Stated goal
Please put the lines of the listing below into a Markdown table with the columns Row and Listing line. Begin at the line that contains "877x505 pixels.", stop after the line that contains "[x=463, y=52]", skip blank lines, and leave the pictures out.

Exercise input
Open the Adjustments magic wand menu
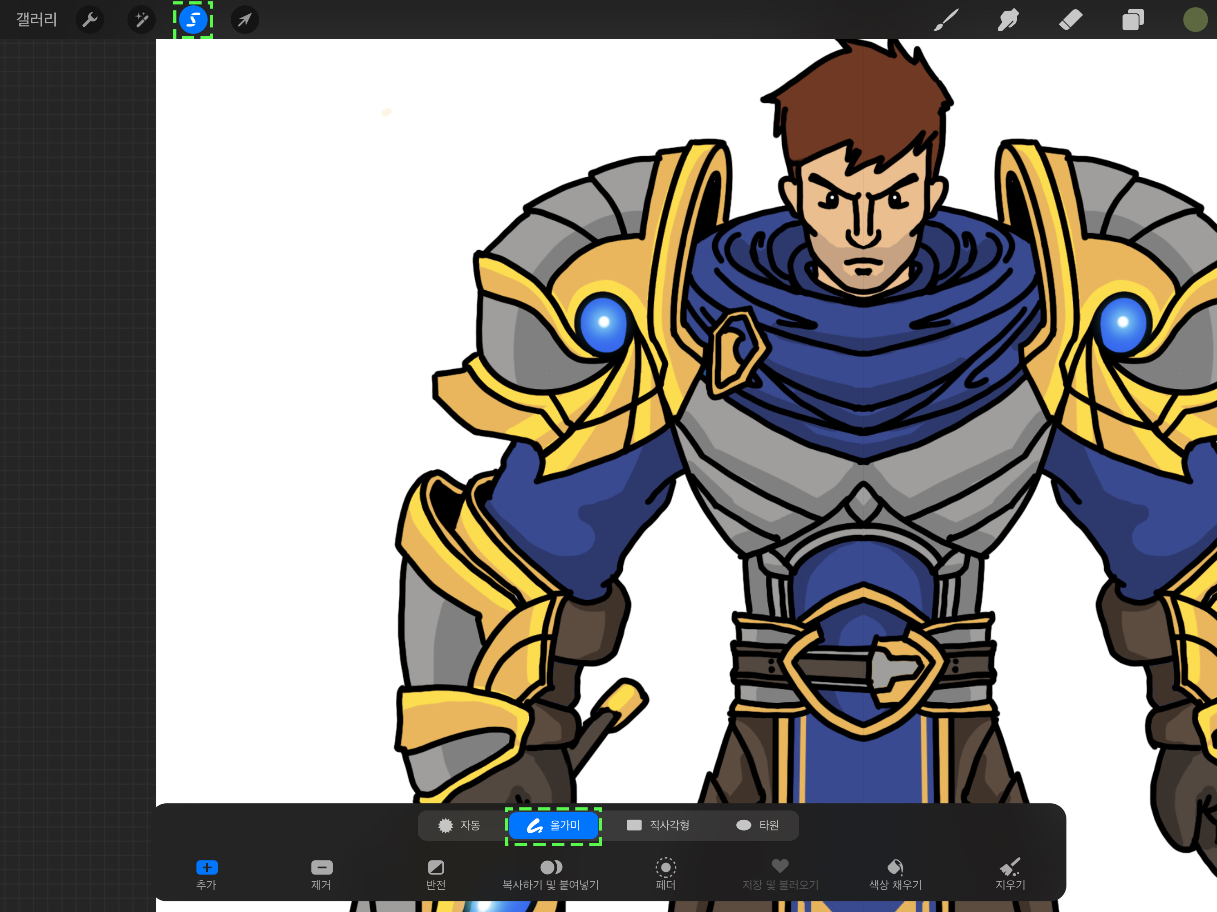This screenshot has width=1217, height=912. pos(141,20)
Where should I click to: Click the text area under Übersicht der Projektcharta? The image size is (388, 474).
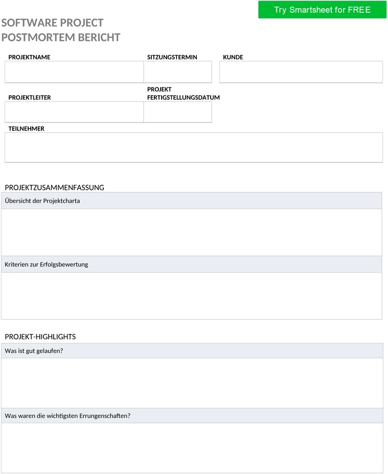click(x=191, y=233)
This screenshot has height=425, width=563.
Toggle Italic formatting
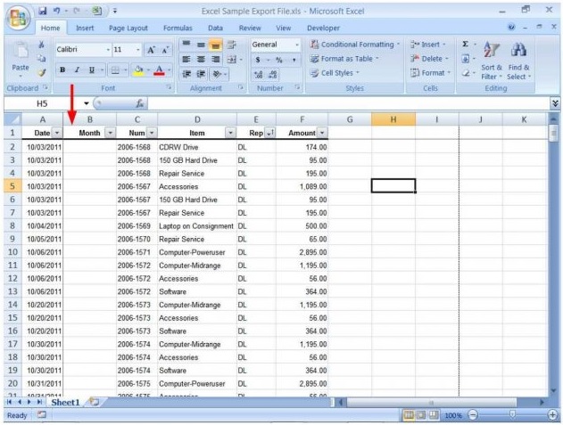[77, 70]

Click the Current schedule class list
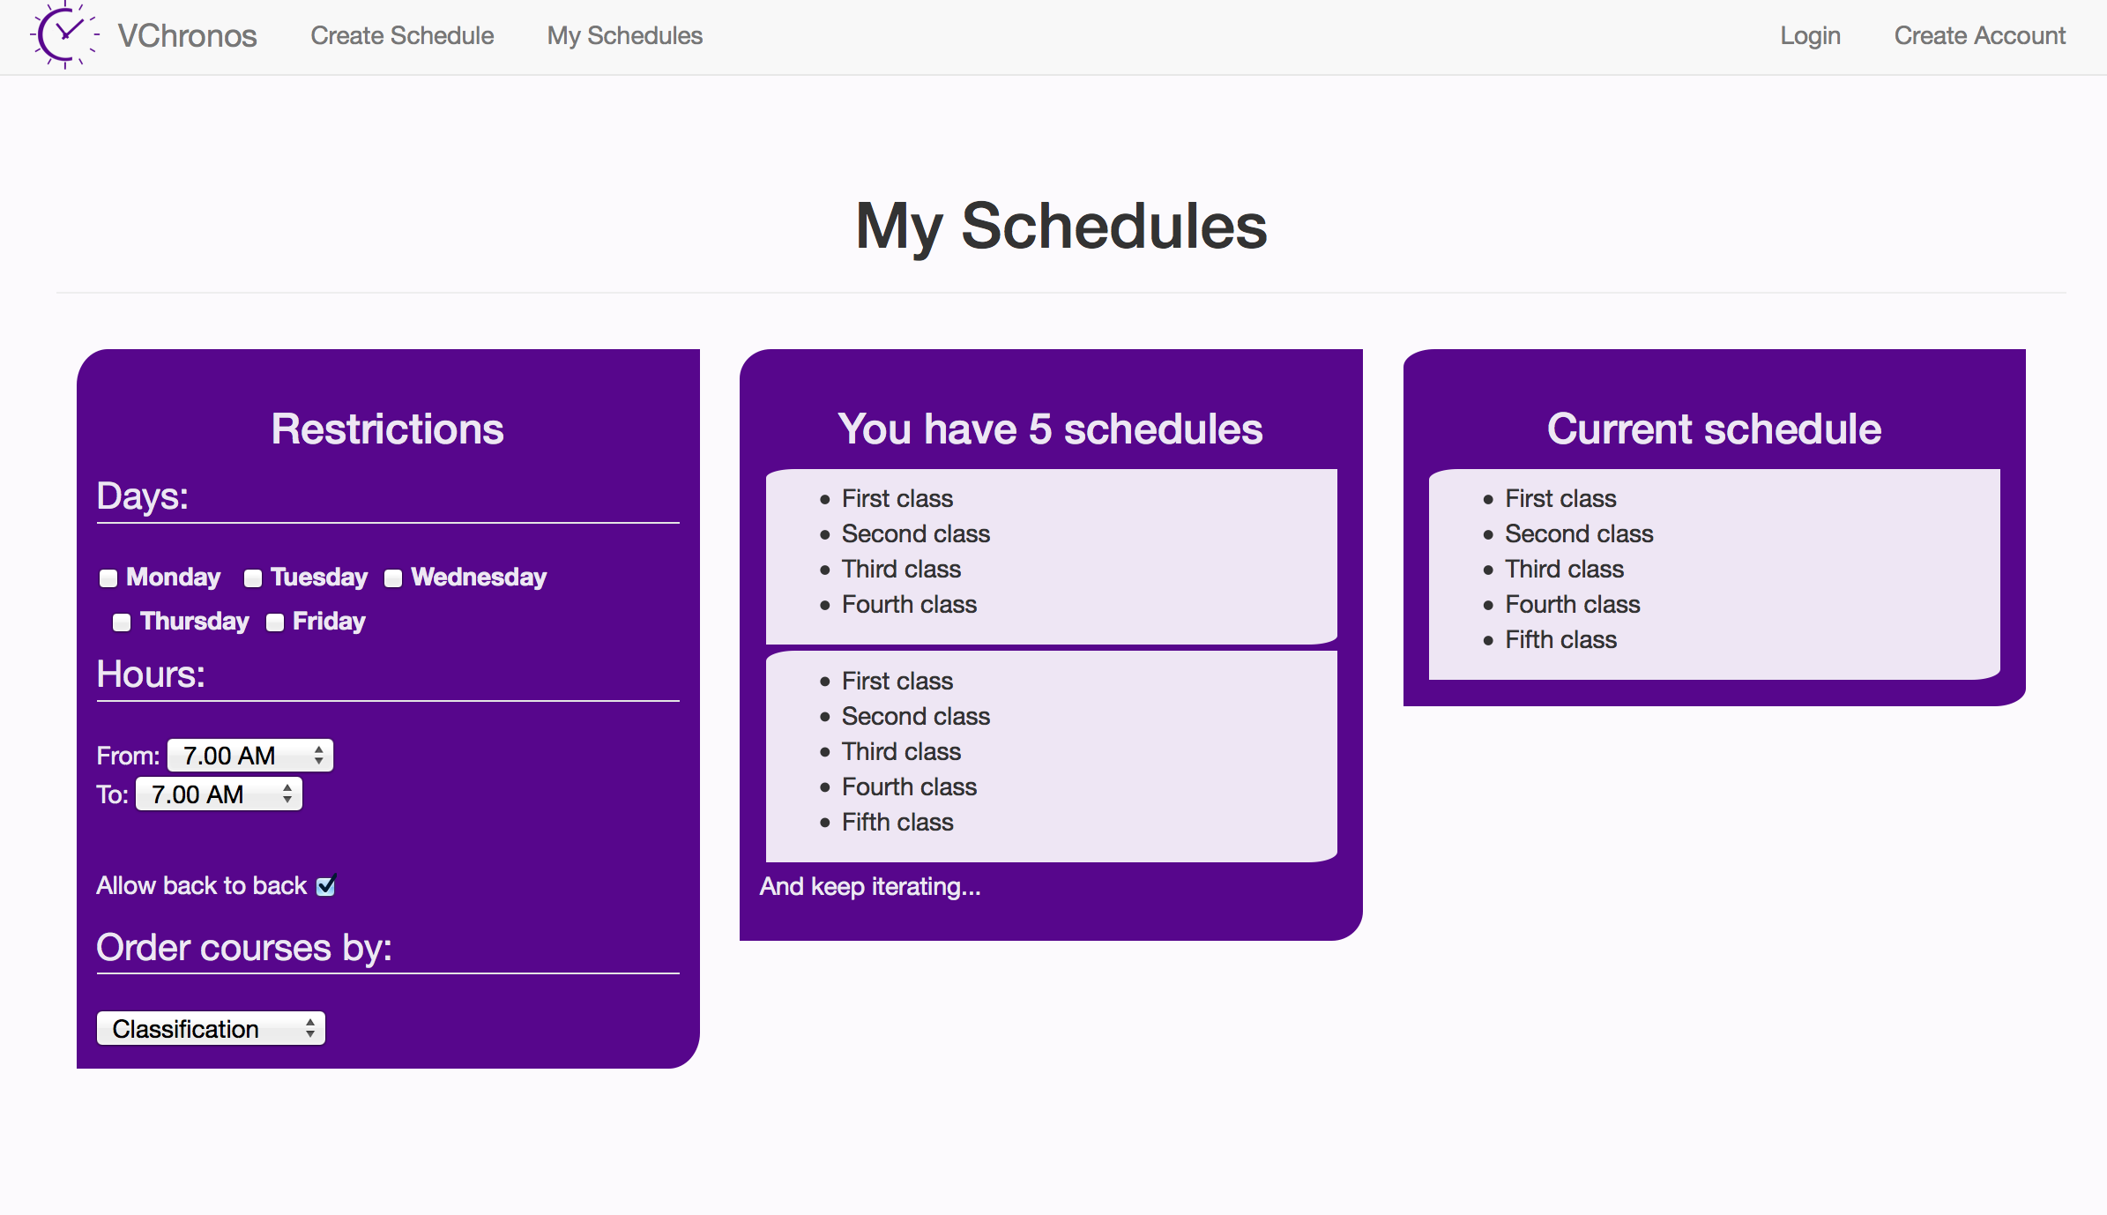(x=1714, y=573)
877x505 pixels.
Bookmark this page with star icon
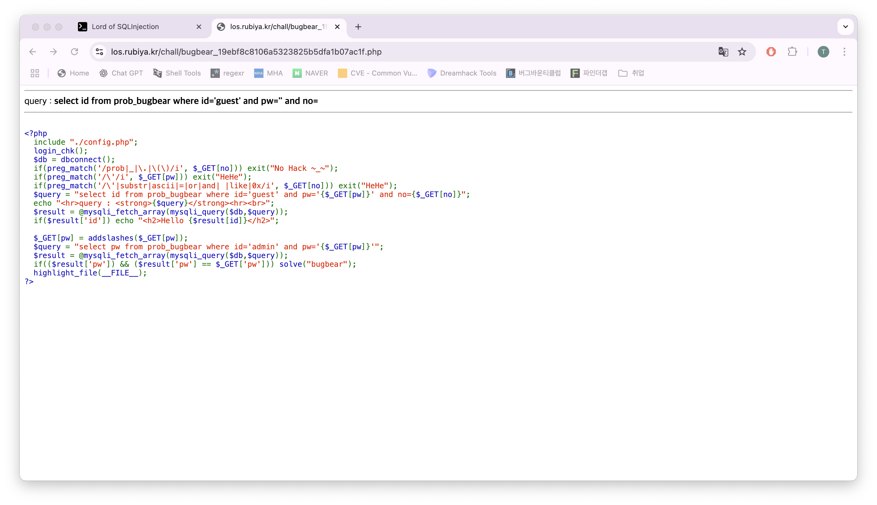point(742,52)
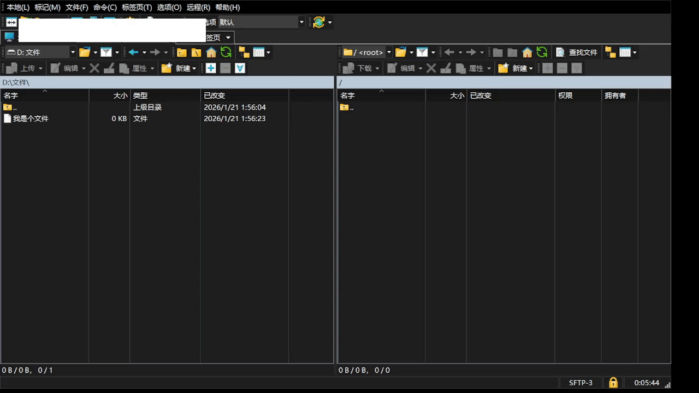Open the 默认 transfer settings dropdown
This screenshot has height=393, width=699.
[x=301, y=22]
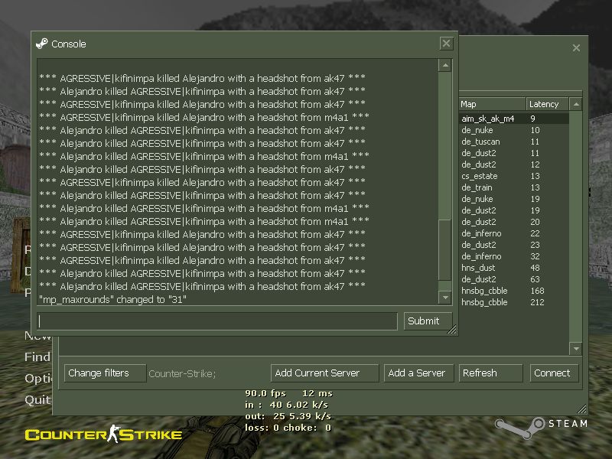Click the Console window resize grip
This screenshot has height=459, width=612.
coord(452,330)

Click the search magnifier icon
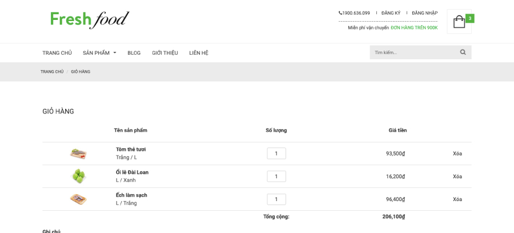[x=463, y=52]

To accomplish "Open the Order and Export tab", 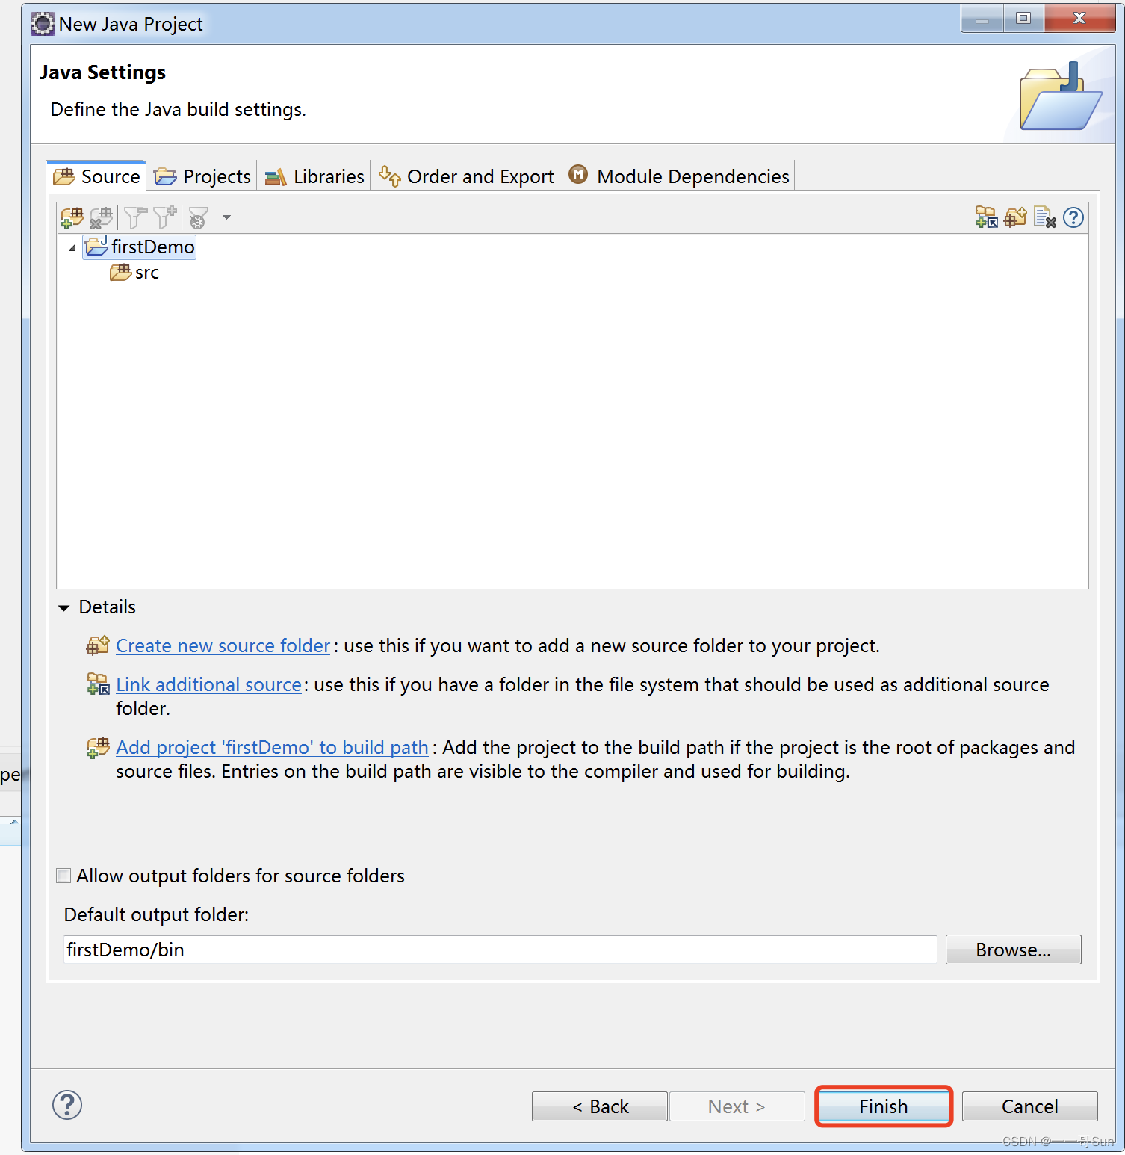I will click(x=466, y=176).
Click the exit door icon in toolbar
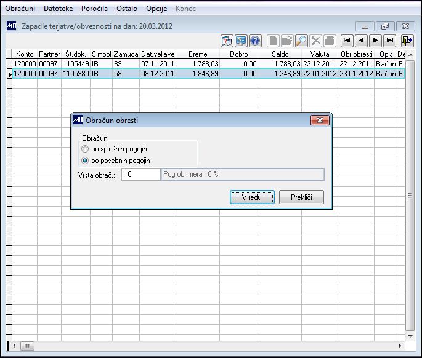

Response below
| Row | Listing line |
|---|---|
| 1 | 877x505 pixels. |
| 2 | Bookmark this page with star icon |
| 3 | point(742,52) |
| 4 | Open the 默认 transfer settings dropdown |
| 5 | This screenshot has height=393, width=699. |
| 6 | [x=301, y=22] |
| 7 | Click the Console window resize grip |
| 8 | This screenshot has height=459, width=612. |
| 9 | coord(452,330) |
| 10 | Click the search magnifier icon |
| 11 | [x=463, y=52] |